| Type: | Package | 
| Title: | Clustering | 
| Version: | 0.1.3 | 
| Date: | 2025-04-15 | 
| Maintainer: | Patrick Schloss <pschloss@umich.edu> | 
| Description: | A tool that implements the clustering algorithms from 'mothur' (Schloss PD et al. (2009) <doi:10.1128/AEM.01541-09>). 'clustur' make use of the cluster() and make.shared() command from 'mothur'. Our cluster() function has five different algorithms implemented: 'OptiClust', 'furthest', 'nearest', 'average', and 'weighted'. 'OptiClust' is an optimized clustering method for Operational Taxonomic Units, and you can learn more here, (Westcott SL, Schloss PD (2017) <doi:10.1128/mspheredirect.00073-17>).
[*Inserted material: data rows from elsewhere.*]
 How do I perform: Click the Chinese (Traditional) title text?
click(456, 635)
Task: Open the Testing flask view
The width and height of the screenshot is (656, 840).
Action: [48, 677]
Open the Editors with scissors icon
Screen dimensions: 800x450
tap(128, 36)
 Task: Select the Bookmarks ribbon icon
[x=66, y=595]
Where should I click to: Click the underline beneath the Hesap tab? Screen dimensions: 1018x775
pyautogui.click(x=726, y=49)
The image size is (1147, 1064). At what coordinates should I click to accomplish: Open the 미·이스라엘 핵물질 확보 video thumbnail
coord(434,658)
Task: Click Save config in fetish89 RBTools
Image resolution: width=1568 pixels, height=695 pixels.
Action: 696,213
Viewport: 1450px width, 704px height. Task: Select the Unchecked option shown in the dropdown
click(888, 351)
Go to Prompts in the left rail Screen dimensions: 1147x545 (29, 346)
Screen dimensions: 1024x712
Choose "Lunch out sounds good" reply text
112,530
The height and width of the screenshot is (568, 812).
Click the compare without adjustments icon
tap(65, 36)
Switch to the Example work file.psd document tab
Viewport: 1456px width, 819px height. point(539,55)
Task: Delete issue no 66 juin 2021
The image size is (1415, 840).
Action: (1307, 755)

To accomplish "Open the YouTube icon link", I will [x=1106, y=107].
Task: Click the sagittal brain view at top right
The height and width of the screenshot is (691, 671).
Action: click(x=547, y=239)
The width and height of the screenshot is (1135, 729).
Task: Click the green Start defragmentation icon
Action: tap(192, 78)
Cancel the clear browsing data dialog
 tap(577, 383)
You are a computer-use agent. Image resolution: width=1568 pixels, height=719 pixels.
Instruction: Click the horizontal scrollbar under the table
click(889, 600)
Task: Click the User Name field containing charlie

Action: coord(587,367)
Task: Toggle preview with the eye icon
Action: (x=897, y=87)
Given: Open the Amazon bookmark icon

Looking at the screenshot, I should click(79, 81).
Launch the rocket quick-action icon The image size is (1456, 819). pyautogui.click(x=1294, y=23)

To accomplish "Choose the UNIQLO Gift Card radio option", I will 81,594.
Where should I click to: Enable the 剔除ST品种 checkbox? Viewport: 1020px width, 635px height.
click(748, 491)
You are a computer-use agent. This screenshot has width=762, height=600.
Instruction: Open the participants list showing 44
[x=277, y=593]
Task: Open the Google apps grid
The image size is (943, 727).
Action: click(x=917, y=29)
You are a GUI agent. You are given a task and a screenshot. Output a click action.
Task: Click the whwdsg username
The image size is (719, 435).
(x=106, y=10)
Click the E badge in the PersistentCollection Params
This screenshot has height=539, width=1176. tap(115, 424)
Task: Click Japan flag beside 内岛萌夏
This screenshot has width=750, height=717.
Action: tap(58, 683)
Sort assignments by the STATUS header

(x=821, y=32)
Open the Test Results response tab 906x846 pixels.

The make.shared() command is always applied at the end of the clustering command. This functionality allows us to generate and create clustering and abundance data efficiently. | 
| License: | GPL (≥ 3) | 
| Encoding: | UTF-8 | 
| Imports: | Matrix, methods, Rcpp (≥ 1.0.12), utils | 
| Depends: | R (≥ 3.5.0) | 
| LinkingTo: | Rcpp, testthat | 
| Suggests: | knitr, rmarkdown, testthat (≥ 3.0.0), xml2 | 
| Config/testthat/edition: | 3 | 
| RoxygenNote: | 7.3.2 | 
| VignetteBuilder: | knitr | 
| URL: | http://www.schlosslab.org/clustur/, https://github.com/SchlossLab/clustur | 
| BugReports: | https://github.com/SchlossLab/clustur/issues | 
| NeedsCompilation: | yes | 
| Packaged: | 2025-04-21 14:56:11 UTC; grejoh | 
| Author: | Gregory Johnson | 
| Repository: | CRAN | 
| Date/Publication: | 2025-04-21 16:20:01 UTC | 
clustur: Clustering
Description
A tool that implements the clustering algorithms from 'mothur' (Schloss PD et al. (2009) doi:10.1128/AEM.01541-09). 'clustur' make use of the cluster() and make.shared() command from 'mothur'. Our cluster() function has five different algorithms implemented: 'OptiClust', 'furthest', 'nearest', 'average', and 'weighted'. 'OptiClust' is an optimized clustering method for Operational Taxonomic Units, and you can learn more here, (Westcott SL, Schloss PD (2017) doi:10.1128/mspheredirect.00073-17). The make.shared() command is always applied at the end of the clustering command. This functionality allows us to generate and create clustering and abundance data efficiently.
Author(s)
Maintainer: Patrick Schloss pschloss@umich.edu (ORCID) [copyright holder]
Authors:
- Gregory Johnson grejoh@umich.edu (ORCID) 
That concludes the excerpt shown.